**Task goal:** Put each line of the records below into a numbered list, skipping blank lines. Leave the pictures out of your answer.

[Dataset rows start]

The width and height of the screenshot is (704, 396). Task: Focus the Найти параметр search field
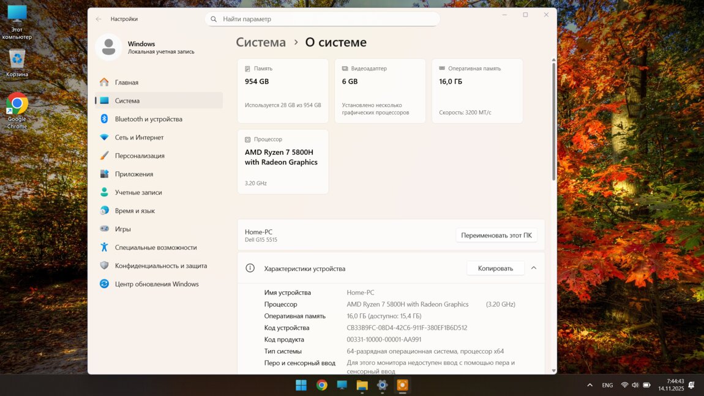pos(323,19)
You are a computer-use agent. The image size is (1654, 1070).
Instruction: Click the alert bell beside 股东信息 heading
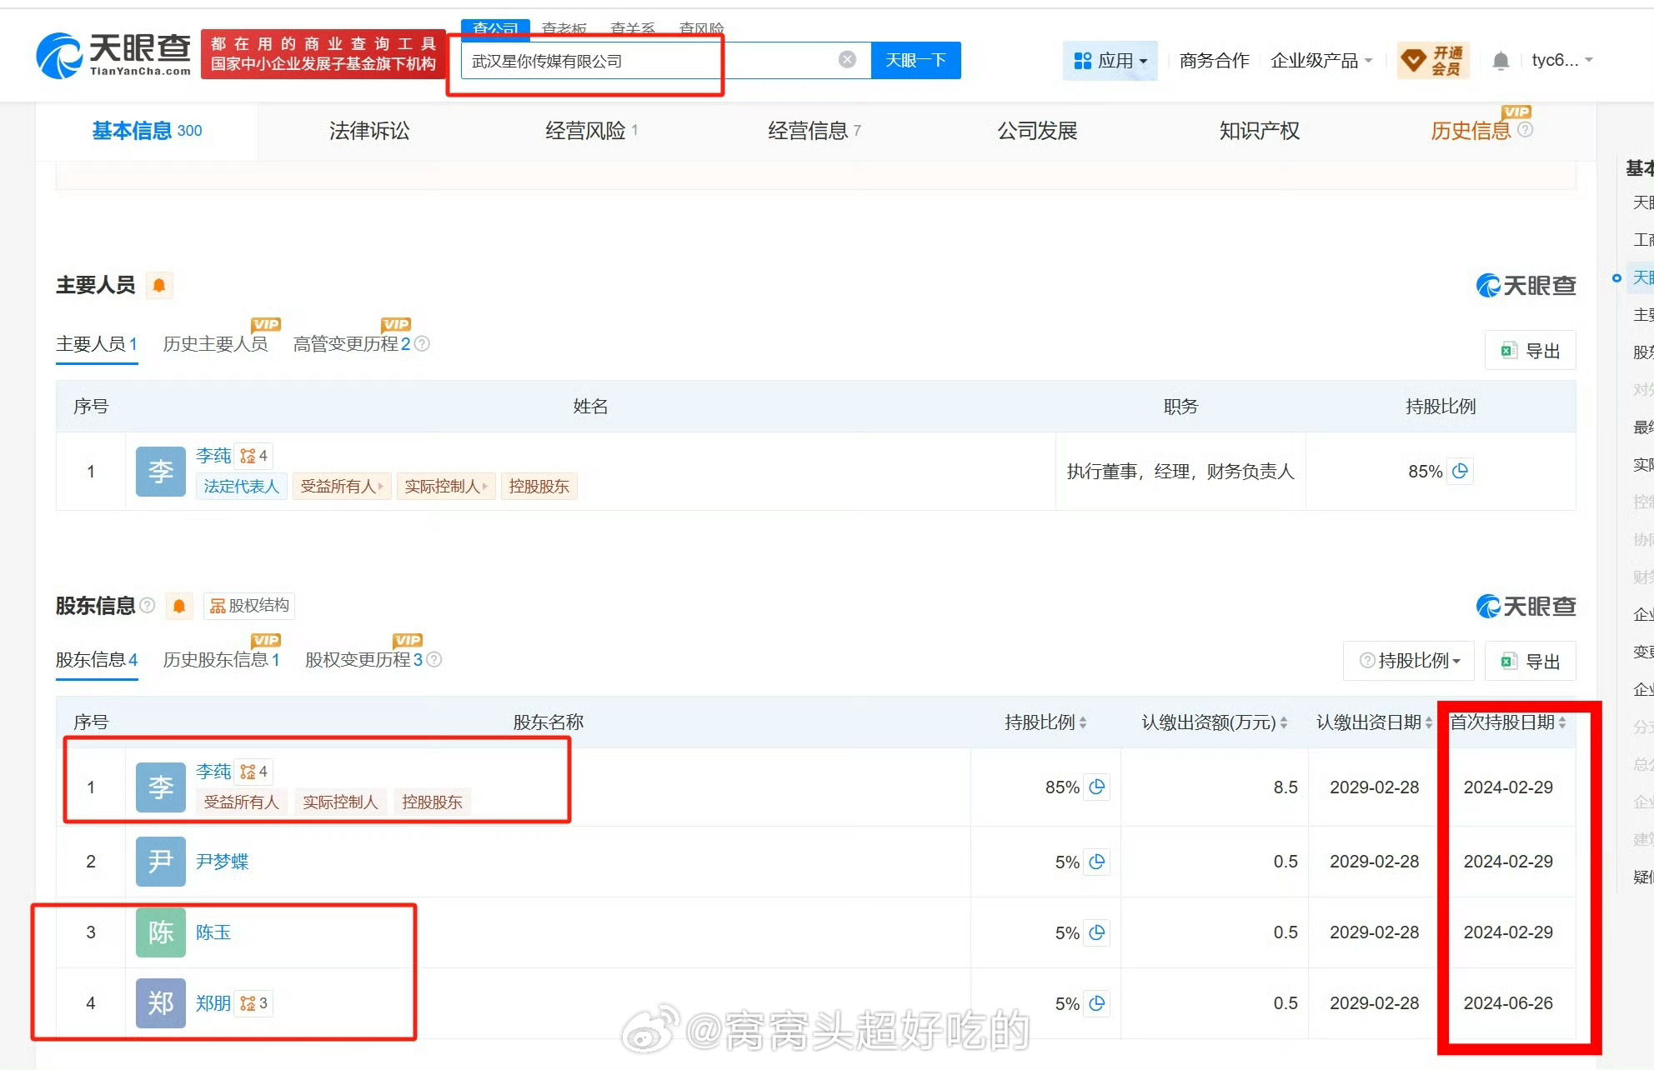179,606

[Dataset rows end]

**Answer in full:**
1. The width and height of the screenshot is (704, 396). Task: Focus the Найти параметр search field
2. pos(323,19)
3. You are a computer-use agent. The image size is (1654, 1070).
4. Instruction: Click the alert bell beside 股东信息 heading
5. 179,606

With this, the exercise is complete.